Why Experience Matters
The work experience of corporate professionals charged with sourcing or managing relationships with BPO providers often drives business priorities and styles of governance. It can also drive success.
Veteran BPO practitioners, those with five or more years of experience, report achieving higher success than their counterparts who have four or fewer years of sourcing experience. While the gaps in success were not large, BPO satisfaction is often driven by experience and engagement tenure, highlighting that the first 1–3 years of any BPO effort can often prove a painful experience.
Paradoxically, less-experienced sourcing managers are the ones who find themselves in the position of leading the transformation of a business process such as finance and accounting, procurement or even customer care. Lack of experience in this critical role highlights why many outsourcing engagements struggle to meet goals, especially during the early years.
Overall, though, respondents did not view outsourcing as the chief means to enable significant process improvement. Respondents that had undertaken or were pursuing BPO — in all categories except for procurement — responded most frequently that process improvement/transformation was not even needed/planned (procurement was a tie between not needed and internal transformation). Respondents considering a business-process transformation also expressed a preference to undertake those efforts themselves or with the help of a third party as opposed to part of an outsourcing effort. HR, at just 16%, was the leading process area undertaking transformation via outsourcing. This highlights the complex decision many sourcing managers face about whether to tie together two efforts as complex as BPO and process transformation.
Getting Ahead
Given the wide range of knowledge and skills required to source and manage external service providers, it’s not surprising that study respondents seek additional business training or certifications. The main areas of training or certifications include: Six Sigma, finance/P&L management, supply chain and Balanced Scorecard.

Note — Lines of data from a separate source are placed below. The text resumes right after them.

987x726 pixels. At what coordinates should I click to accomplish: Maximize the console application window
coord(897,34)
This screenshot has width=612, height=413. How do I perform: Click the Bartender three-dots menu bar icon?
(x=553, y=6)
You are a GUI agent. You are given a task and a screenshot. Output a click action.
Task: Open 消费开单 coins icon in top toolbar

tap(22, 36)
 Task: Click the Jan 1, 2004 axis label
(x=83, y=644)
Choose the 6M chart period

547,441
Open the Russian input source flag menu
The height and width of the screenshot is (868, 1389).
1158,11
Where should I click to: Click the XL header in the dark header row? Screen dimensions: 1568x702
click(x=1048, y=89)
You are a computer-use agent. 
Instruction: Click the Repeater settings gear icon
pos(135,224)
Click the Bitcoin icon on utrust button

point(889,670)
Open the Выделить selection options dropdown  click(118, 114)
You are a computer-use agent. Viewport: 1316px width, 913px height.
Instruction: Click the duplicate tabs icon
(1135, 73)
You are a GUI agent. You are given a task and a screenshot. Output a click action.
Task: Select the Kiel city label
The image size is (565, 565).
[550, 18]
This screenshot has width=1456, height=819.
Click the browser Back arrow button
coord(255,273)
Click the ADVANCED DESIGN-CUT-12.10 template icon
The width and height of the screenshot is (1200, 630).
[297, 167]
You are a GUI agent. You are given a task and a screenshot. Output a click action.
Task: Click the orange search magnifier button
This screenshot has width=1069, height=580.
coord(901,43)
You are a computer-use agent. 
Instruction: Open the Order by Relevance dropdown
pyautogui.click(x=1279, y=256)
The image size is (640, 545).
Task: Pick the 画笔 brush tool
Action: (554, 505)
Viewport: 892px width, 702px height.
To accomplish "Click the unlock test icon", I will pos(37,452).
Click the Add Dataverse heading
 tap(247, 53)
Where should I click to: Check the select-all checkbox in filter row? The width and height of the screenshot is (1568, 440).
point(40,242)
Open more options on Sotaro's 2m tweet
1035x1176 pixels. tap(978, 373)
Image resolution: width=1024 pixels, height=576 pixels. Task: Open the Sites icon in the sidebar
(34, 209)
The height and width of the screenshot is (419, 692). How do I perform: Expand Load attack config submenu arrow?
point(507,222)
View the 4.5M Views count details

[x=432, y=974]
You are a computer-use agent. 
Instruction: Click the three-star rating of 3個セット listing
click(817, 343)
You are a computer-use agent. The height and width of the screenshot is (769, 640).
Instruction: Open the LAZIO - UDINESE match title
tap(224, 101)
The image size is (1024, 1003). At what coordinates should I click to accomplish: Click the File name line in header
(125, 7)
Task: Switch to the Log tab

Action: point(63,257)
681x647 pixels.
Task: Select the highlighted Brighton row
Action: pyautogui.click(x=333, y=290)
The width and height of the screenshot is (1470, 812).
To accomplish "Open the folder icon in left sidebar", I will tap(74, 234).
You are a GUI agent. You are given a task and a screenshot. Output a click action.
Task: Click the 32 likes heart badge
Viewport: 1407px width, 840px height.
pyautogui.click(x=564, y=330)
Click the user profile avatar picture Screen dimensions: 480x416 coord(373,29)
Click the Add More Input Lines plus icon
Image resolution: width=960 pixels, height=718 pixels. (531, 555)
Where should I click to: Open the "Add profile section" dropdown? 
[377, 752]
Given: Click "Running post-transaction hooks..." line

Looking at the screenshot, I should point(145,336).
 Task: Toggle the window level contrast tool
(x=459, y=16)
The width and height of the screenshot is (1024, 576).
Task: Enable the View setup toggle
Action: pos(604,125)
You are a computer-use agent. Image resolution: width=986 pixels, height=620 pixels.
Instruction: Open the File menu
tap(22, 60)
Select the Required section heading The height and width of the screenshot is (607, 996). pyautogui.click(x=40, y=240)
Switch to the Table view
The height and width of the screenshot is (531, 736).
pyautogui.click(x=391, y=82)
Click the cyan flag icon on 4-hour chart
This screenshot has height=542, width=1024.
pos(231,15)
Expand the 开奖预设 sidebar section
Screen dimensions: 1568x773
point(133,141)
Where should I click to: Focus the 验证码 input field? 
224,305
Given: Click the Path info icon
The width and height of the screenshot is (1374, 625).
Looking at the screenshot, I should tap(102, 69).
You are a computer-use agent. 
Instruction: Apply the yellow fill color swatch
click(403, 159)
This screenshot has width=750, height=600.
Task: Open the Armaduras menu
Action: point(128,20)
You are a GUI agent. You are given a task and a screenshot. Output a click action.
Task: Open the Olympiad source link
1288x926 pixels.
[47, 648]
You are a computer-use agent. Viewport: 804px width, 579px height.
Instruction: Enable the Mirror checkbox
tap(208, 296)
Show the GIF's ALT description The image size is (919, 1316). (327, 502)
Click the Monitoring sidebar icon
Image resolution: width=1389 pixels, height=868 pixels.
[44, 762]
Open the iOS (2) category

More experienced BPO sourcing customers, those with five or more years of experience, indicated an above-average interest in learning about finance and P&L management. Surprisingly, the biggest split between less experienced BPO practitioners and the “old pros” concerned an interest in culture and diversity training. Nearly one in four veterans seek this training, compared to just 10% of the less experienced specialists.
The level of participation in outsourcing was strong with over one-third of all respondents either currently engaged in BPO, or planning to use it, in all process areas covered except research/pharmaceutical (18%). Companies studying or engaging in research/pharmaceutical, though smaller in number (which is to be expected given that more specialized type of work is not common across all industries) were also among the most frequent to use outsourced BPO, nearly as often as those organizations outsourcing customer care. This highlights the changing nature of BPO and the growth of more complex “Knowledge Process Outsourcing” in offshore markets.
Given the strong and ongoing investment levels in BPO, increasingly on a global scale, many organizations need to re-think their approach to investments and incentives in sourcing and outsourcing management. These areas are the lynchpins of outsourcing success.